Together, these milestones demonstrate measurable progress: strengthened institutional partnerships, deepening investor engagement, and a defined operational roadmap that positions Korea as one of Acurion’s first international launch markets.
Where Acurion is Heading Next
Q5. Looking ahead, what is the most important vision or long-term goal your company aims to achieve, and what steps are you taking to move toward it?

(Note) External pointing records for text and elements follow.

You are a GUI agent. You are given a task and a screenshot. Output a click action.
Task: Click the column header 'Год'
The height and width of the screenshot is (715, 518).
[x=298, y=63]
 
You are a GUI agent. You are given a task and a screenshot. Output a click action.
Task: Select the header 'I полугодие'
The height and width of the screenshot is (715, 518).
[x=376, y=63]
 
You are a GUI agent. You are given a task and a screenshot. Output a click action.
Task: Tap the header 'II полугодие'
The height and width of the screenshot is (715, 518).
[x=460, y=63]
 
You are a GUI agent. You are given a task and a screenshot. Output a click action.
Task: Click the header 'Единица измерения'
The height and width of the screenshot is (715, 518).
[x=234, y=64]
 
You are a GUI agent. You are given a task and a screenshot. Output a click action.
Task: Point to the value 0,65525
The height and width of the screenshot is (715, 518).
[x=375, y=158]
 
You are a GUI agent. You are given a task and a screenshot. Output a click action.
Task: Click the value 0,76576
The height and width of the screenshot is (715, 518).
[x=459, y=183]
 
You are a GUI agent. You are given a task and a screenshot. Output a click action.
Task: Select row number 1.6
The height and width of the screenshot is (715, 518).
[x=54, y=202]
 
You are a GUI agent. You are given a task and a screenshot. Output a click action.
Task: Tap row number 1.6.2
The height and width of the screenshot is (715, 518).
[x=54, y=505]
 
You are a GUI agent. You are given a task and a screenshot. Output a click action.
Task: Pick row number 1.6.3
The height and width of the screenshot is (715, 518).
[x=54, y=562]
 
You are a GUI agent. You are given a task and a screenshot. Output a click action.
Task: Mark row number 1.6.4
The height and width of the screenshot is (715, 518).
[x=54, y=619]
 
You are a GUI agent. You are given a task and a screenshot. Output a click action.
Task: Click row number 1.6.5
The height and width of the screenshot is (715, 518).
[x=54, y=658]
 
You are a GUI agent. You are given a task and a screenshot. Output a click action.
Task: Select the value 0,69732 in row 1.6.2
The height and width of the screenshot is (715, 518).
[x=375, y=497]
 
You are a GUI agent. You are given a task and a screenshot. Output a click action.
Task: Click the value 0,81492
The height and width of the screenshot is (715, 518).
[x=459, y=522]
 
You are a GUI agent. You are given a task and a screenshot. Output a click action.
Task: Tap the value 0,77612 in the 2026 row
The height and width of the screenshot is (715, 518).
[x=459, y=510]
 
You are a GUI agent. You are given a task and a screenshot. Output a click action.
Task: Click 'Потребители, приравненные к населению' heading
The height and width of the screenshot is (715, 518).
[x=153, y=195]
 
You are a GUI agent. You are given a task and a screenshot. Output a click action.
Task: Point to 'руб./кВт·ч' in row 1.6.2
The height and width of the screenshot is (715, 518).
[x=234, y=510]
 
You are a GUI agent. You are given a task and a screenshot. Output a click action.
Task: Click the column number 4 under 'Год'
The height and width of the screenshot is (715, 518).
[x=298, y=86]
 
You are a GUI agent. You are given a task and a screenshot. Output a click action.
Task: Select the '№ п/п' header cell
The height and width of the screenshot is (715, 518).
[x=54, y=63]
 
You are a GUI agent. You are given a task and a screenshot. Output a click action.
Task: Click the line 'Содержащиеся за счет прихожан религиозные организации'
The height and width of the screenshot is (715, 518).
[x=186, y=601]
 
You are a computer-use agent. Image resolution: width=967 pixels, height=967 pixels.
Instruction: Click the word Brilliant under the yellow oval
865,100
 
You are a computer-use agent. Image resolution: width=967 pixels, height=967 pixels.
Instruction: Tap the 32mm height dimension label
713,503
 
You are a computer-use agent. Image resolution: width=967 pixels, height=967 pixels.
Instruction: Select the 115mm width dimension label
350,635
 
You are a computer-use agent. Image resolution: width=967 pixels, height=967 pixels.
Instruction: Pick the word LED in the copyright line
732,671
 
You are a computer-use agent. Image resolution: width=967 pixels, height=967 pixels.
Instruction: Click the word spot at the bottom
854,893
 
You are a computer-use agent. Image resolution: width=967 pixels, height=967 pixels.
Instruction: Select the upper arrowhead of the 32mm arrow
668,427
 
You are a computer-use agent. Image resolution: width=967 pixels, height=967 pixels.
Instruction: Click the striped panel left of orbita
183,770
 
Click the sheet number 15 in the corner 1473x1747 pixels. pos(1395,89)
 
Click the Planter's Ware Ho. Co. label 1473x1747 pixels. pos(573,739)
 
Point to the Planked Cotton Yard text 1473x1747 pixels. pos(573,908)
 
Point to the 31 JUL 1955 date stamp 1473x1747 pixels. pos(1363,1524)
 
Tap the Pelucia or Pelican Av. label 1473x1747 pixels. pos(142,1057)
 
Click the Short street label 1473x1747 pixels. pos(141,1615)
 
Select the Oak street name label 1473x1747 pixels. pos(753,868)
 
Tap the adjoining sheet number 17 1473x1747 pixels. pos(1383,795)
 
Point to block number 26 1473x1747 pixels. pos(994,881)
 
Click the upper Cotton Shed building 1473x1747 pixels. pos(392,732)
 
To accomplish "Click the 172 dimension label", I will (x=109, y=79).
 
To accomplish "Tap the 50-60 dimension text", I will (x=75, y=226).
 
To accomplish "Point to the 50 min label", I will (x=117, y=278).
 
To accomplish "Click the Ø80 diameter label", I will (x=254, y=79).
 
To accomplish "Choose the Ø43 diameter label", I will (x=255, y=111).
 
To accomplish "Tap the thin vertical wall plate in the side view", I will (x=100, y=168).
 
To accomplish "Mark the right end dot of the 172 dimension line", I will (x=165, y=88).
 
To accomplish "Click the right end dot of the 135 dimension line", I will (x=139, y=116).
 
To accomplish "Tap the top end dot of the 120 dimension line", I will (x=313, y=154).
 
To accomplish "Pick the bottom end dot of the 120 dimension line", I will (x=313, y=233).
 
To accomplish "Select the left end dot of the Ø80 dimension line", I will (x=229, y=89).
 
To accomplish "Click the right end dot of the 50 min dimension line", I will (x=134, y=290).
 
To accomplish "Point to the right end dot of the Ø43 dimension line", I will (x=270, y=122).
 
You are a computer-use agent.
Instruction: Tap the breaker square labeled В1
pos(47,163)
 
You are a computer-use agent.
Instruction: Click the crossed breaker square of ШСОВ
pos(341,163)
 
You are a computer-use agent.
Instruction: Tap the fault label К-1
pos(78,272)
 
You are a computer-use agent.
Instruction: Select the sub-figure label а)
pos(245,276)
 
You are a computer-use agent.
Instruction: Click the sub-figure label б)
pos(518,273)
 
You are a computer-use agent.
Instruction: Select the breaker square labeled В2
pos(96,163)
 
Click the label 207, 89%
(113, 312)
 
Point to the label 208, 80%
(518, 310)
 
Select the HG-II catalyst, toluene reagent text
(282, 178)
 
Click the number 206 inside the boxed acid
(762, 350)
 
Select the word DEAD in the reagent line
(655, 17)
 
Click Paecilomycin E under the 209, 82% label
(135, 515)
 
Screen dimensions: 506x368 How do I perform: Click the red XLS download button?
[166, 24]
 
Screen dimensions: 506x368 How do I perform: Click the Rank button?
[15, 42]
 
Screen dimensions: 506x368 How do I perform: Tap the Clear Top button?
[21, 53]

Acurion’s long-term vision is to make precision oncology globally accessible by transforming every routine digital biopsy into an immediate molecular test. Our goal is simple but ambitious: OncoGaze™ becomes as routine as the biopsy itself—delivering real-time genomic insights that guide therapy decisions for millions of cancer patients worldwide.
To achieve this, we are executing four key strategic pillars:
- Global Regulatory Clearances
We are pursuing coordinated regulatory approvals across multiple regions—the U.S. (MolDX and FDA 510(k) for pancreatic cancer), Korea (MFDS approval followed by NECA/HIRA reimbursement), and Brazil—with milestones extending through Q4 2026. - Scaled Clinical Validation
Our technology has already been validated in over 1,200 patients and published in JCO 2024, showing that OncoGaze™ identifies two to three times more HRD-positive patients than NGS while reducing turnaround time from weeks to minutes. Upcoming multi-center trials in Korea will strengthen regulatory submissions and accelerate adoption. - Strategic Expansion into Korea
Korea is set to become one of our earliest international launch markets. We are establishing a Korean subsidiary, building a Gyeonggi-based operations hub, and working closely with hospitals, investors, and government-linked partners to drive deployment and commercialization. - Platform Expansion
Beyond HRD, we are extending OncoGaze™ to detect additional clinically actionable biomarkers, broadening its clinical and therapeutic impact.
Our vision is a future where waiting weeks for genomic results is no longer acceptable—and where every patient receives the right treatment from day one.
Through K-Startup Grand Challenge 2025, Acurion demonstrates how AI innovation and international collaboration can make precision oncology faster, fairer, and more accessible—showcasing Korea’s vital role in shaping the global healthcare frontier.
“We are deeply grateful to the KSGC for our transformative growth across partnerships, investment traction, and Korea market strategy.”
About This Series
This article is part of the “K-Startup Grand Challenge 2025 Interview Series,” featuring 40 global startups from Phase 2 of Korea’s leading accelerator program. The series highlights how international founders are scaling innovation through Korea’s startup ecosystem.